On either side of him were photographs of his compatriots, the late vice-presidents, Joshua Nkomo and Simon Muzenda. And just below him, the smiling black and white image of Sally Mugabe, the late First Lady.
If President Robert Mugabe had stopped to ponder the arrangement, he might have found it sobering too. For it would seem that the close group of comrades with whom he shared the pain of the struggle and the joys of liberation have left him a solitary figure of defiance and heedlessness to change and the passing of time.
Today, those deceased comrades have had their gaps filled by members of a younger generation – Prime Minister Tsvangirai, vice-president Joice Mujuru and first lady Grace Mugabe – each at least thirty years younger than their president.
These are no peers with whom he can recall the vivid experiences of the past, nor truly identify the forward vision of the nation with, for indeed, the struggle has moved on and the fighters changed.
While Joice Mujuru may also be celebrated as a liberation war hero, today it is arguably the face of Morgan Tsvangirai battered, bruised and bandaged that symbolises the liberation struggle for many Zimbabweans.
New struggle, new symbols
After 29 years of independence and with disillusionment about what benefits this has yielded, the connotations of war are no longer those of grainy images housed in history epics and text books, but those of the daily fight to survive in a nation whose political and economic infrastructure lies broken about us, and of those who to try to rebuild it.
And yet still, something in the tone of the man, dressed in a mournful black suit and tinted shades, conveyed his unwillingness to accept this, or to even imagine his own destructibility.
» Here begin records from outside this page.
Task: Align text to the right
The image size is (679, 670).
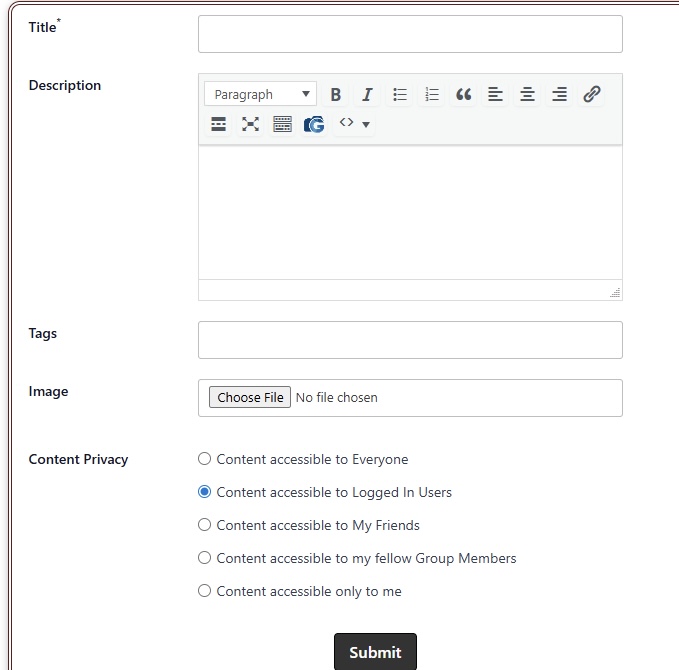Action: click(559, 94)
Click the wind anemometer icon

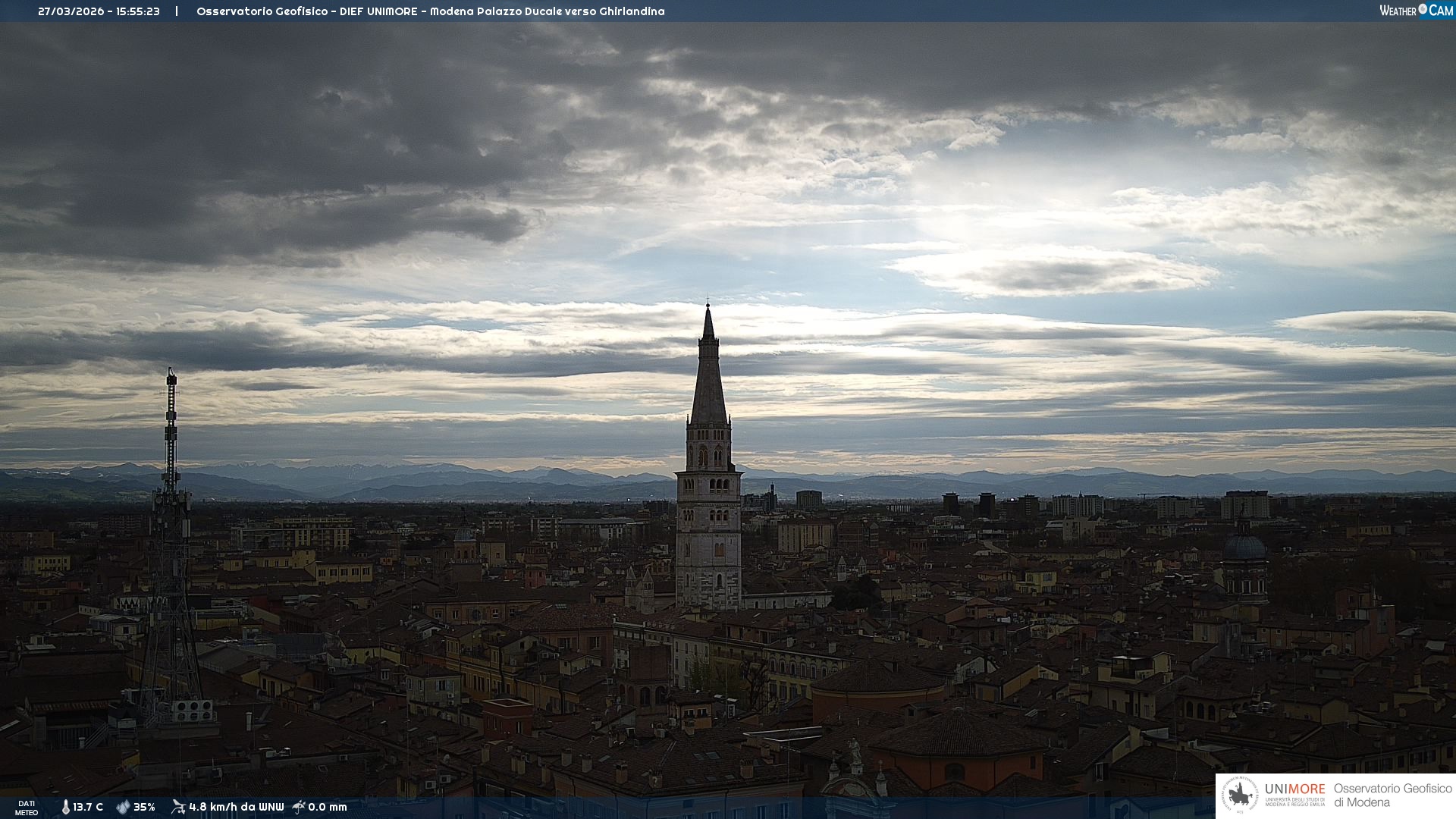[178, 807]
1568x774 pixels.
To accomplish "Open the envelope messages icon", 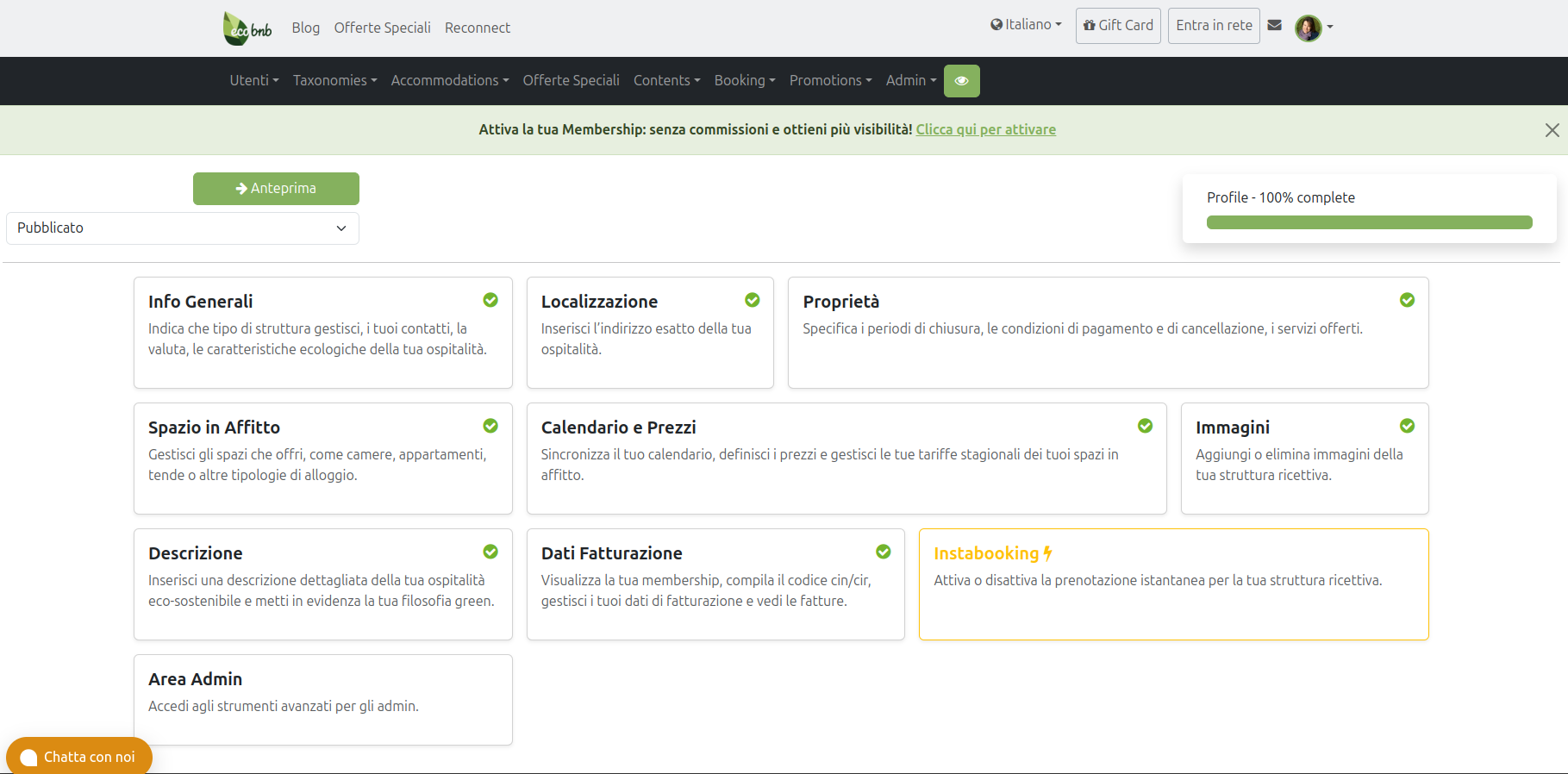I will pos(1275,26).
As Mugabe eulogised Miska, he noted, Joseph was my senior in many ways by birth, by politics, yes even by incarceration.
As he continued, he explained in full detail the extent of Msikas seniority in age the late nationalist was born on December 6, 1923, while Mugabe only followed two or three months later (in his own words) on 24,February 1924.
To him, an 80-day age difference between them seems an eternity, a chasm of time too great to ever be bridged. To Mugabe, the idea that he indeed is part of the old guard which is slowly dying out is almost too base to admit to.
No one knows what thoughts meander through this mans mind. But it would be good if one day soon, he would sit down and reminisce on his own life, celebrating the victories but more importantly admitting the errors.
And it would be good to heal this land which finds itself in true dire straits at present if he would leave it to a new crop of cadres to find solutions to our pressing needs, as he and his late comrades once did in the years that led to the heady glory of Independence.
Zimbabwe and its dejected citizens are desperate for change.